The photo below shows my grandmother's and my dad's ration books issued in October 1939 just a few weeks after war was declared. They were kept carefully by a family friend in almost pristine condition.
As someone who was used to cooking from scratch I found it quite easy to manage on the rations and I enjoyed using my imagination to come up with interesting meals. During the experiment I spent very little and even lost a bit of weight. Maybe I'll do it again one day.
Duke pudding was one of the recipes I used during our time on rations. It's from Marguerite Patten's We'll Eat Again. I make it quite often because it so easy, incredibly frugal and really tasty. For a pudding I think it is pretty healthy. Practically all you need are some bits of old bread and a carrot.
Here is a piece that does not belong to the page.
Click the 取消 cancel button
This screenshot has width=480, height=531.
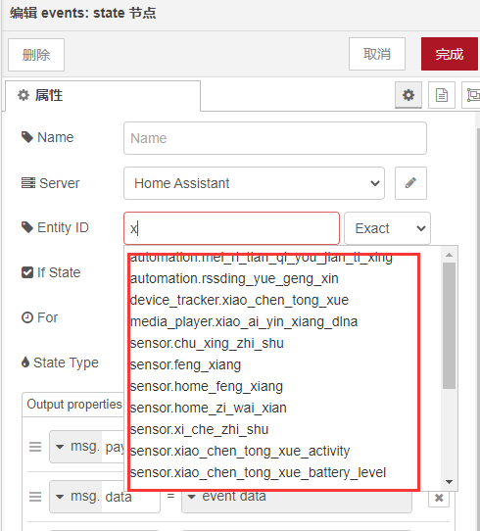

Take 2 cups of breadcrumbs (about 6 oz) I used the crusts and a bit of leftover toast shown above. Soak them in water for a few minutes and then squeeze them dry with your hands or by tipping into a sieve and pressing with your hands. Put the bread in a bowl. Beat all the lumps out with a fork.
Add 2 tablespoons of very soft fat or margarine (I used butter), 2 tablespoons of sugar, 3 tablespoons of any dried fruit, a grated carrot and a teaspoon of mixed spice. Mix well.
Mix 1 teaspoon of bicarbonate of soda with about a couple tablespoons of milk or water. Blend into the bread mixture and then pour into a greased shallow baking dish.
Sprinkle with a little sugar and bake for 30 minutes at 180°c (160°c fan).
Nice with custard.
Duke pudding is surprisingly light and delicious. This recipe doesn't make a huge amount but it is quite easy to increase quantities.
Although I haven't tried it I can see no reason why some grated or chopped apple would not work mixed in with the other ingredients. Sliced banana would be good too although not very wartime. Cocoa powder is another addition worth considering. I may try a mincemeat version near Christmas.